▸ **TAREFA DO EXERCÍCIO 1**
Devolva sem nenhuma alteração as linhas dos registros que começam na linha com "Click help icon for Recorded Message Failure" e vão até a linha com "click(78, 574)", incluindo essas duas.

--- SEÇÃO DE TEXTO ---

Eu tinha acabado de chegar de um compromisso na universidade quando liguei a televisão e dei de cara com Dallagnol junto a um grupo no mínimo intrigante, explicando aos brasileiros que a maldade tinha vencido no Brasil porque ele perdeu na Justiça. Um narcisismo flagrante, uma megalomania, um fundamentalismo protestante, um pouco de cada coisa? Ou, ao contrário, a ausência de qualquer coisa?

Com muita franqueza, eu estava esperando por uma fala marcante, mas não imaginava quanto marcante ela realmente seria. É um vexame histórico para se usar nas aulas de psicanálise e de comunicação política. Se pode funcionar a ponto de devolver a ele um prestígio ridiculamente superfaturado? Pode. Especialmente do povo do meu estado posso esperar que o tornem prefeito da capital (mesmo sem qualquer experiência dele em governar, porém suficientemente branco e rancoroso).

Não tenho por hábito comemorar trapalhadas da vida pública. Fico com vergonha quando nossas autoridades são investigadas ou presas, ou qualquer coisa dessa categoria. Então, não há o que celebrar na cassação desse senhor, tanto quanto não há, pelo menos da minha parte, qualquer lamento. Talvez tenham esquecido de avisar a ele como as coisas funcionam na política. Ou teriam esquecido subitamente todos os políticos da maneira como Dallagnol a eles denominava e desprezava? O que que esse cara estava esperando? Será que foi com essa ingenuidade que ele chefiou a Lava Jato?

--- REGISTROS DE ENTRADA ---

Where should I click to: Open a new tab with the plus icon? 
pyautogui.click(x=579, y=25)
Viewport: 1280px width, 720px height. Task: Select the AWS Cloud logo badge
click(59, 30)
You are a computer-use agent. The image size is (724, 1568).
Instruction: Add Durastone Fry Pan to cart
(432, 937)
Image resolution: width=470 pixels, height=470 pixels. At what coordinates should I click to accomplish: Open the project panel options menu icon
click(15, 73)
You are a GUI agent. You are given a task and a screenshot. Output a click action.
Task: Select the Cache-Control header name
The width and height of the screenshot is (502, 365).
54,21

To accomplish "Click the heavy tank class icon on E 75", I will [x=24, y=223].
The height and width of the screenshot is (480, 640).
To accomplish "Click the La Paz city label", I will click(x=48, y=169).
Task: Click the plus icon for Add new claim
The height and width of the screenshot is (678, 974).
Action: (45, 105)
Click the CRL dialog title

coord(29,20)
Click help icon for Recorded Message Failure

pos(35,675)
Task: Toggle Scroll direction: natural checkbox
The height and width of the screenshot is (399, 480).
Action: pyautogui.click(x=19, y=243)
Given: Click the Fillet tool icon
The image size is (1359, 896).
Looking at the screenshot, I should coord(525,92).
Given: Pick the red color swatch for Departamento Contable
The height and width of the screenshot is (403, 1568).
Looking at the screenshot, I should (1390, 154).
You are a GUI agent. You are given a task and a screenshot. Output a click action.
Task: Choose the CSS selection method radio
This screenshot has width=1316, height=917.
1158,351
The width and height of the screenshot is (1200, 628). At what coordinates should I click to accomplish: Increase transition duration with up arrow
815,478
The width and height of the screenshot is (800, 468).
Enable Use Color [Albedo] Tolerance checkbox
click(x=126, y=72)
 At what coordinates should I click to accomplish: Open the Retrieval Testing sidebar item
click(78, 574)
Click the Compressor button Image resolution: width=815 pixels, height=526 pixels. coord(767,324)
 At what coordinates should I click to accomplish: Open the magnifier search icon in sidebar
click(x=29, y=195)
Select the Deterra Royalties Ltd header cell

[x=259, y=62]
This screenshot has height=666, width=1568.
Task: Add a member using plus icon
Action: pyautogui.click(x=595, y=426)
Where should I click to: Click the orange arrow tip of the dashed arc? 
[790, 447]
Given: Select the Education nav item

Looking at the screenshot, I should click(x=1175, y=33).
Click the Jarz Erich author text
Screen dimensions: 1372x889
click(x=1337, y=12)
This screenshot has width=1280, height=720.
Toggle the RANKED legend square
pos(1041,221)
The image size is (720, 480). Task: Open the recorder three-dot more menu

---

▸ **TAREFA DO EXERCÍCIO 2**
Segundo o texto, de onde quem escreve tinha acabado de chegar quando ligou a televisão?

▸ **RESPOSTA DO EXERCÍCIO 1**
Click help icon for Recorded Message Failure

pos(35,675)
Task: Toggle Scroll direction: natural checkbox
The height and width of the screenshot is (399, 480).
Action: pyautogui.click(x=19, y=243)
Given: Click the Fillet tool icon
The image size is (1359, 896).
Looking at the screenshot, I should coord(525,92).
Given: Pick the red color swatch for Departamento Contable
The height and width of the screenshot is (403, 1568).
Looking at the screenshot, I should (1390, 154).
You are a GUI agent. You are given a task and a screenshot. Output a click action.
Task: Choose the CSS selection method radio
This screenshot has width=1316, height=917.
1158,351
The width and height of the screenshot is (1200, 628). At what coordinates should I click to accomplish: Increase transition duration with up arrow
815,478
The width and height of the screenshot is (800, 468).
Enable Use Color [Albedo] Tolerance checkbox
click(x=126, y=72)
 At what coordinates should I click to accomplish: Open the Retrieval Testing sidebar item
click(78, 574)

▸ **RESPOSTA DO EXERCÍCIO 2**
De um compromisso na universidade.